Whatever the records say, set them down exactly.

START Data records

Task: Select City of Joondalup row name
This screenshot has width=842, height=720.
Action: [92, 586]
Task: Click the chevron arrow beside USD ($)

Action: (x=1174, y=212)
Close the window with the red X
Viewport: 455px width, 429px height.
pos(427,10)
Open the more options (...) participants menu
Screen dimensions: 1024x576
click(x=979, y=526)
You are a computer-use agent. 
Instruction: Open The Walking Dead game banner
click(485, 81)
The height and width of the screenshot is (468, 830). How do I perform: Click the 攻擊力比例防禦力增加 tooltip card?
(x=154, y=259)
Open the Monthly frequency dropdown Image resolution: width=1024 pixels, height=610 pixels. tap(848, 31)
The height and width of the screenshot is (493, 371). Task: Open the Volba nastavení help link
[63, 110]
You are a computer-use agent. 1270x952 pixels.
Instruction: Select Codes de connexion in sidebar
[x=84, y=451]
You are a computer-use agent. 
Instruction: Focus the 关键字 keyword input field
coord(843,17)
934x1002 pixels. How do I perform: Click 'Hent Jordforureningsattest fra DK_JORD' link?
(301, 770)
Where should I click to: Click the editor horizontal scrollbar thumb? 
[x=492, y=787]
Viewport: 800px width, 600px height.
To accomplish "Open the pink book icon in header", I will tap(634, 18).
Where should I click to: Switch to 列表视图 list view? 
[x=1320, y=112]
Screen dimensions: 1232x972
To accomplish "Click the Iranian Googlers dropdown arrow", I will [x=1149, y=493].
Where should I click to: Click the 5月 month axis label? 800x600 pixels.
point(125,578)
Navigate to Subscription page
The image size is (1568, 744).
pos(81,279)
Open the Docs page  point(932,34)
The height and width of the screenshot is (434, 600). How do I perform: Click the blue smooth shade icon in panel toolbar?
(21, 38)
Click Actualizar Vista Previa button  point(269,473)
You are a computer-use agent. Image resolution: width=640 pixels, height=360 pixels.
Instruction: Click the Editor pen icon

END Data records

### Exercise result
Task: Select City of Joondalup row name
This screenshot has width=842, height=720.
Action: [92, 586]
Task: Click the chevron arrow beside USD ($)

Action: (x=1174, y=212)
Close the window with the red X
Viewport: 455px width, 429px height.
pos(427,10)
Open the more options (...) participants menu
Screen dimensions: 1024x576
click(x=979, y=526)
You are a computer-use agent. 
Instruction: Open The Walking Dead game banner
click(485, 81)
The height and width of the screenshot is (468, 830). How do I perform: Click the 攻擊力比例防禦力增加 tooltip card?
(x=154, y=259)
Open the Monthly frequency dropdown Image resolution: width=1024 pixels, height=610 pixels. tap(848, 31)
The height and width of the screenshot is (493, 371). Task: Open the Volba nastavení help link
[63, 110]
You are a computer-use agent. 1270x952 pixels.
Instruction: Select Codes de connexion in sidebar
[x=84, y=451]
You are a computer-use agent. 
Instruction: Focus the 关键字 keyword input field
coord(843,17)
934x1002 pixels. How do I perform: Click 'Hent Jordforureningsattest fra DK_JORD' link?
(301, 770)
Where should I click to: Click the editor horizontal scrollbar thumb? 
[x=492, y=787]
Viewport: 800px width, 600px height.
To accomplish "Open the pink book icon in header", I will tap(634, 18).
Where should I click to: Switch to 列表视图 list view? 
[x=1320, y=112]
Screen dimensions: 1232x972
To accomplish "Click the Iranian Googlers dropdown arrow", I will [x=1149, y=493].
Where should I click to: Click the 5月 month axis label? 800x600 pixels.
point(125,578)
Navigate to Subscription page
The image size is (1568, 744).
pos(81,279)
Open the Docs page  point(932,34)
The height and width of the screenshot is (434, 600). How do I perform: Click the blue smooth shade icon in panel toolbar?
(21, 38)
Click Actualizar Vista Previa button  point(269,473)
You are a computer-use agent. Image resolution: width=640 pixels, height=360 pixels.
Instruction: Click the Editor pen icon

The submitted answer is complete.